• **EXTRACTED RECORDS**
╔══

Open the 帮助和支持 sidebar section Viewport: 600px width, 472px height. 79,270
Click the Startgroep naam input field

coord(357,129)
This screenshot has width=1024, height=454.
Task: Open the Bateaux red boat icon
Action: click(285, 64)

╚══

Go through the data and return every record exactly.

• **TASK OUTPUT**
Open the 帮助和支持 sidebar section Viewport: 600px width, 472px height. 79,270
Click the Startgroep naam input field

coord(357,129)
This screenshot has width=1024, height=454.
Task: Open the Bateaux red boat icon
Action: click(285, 64)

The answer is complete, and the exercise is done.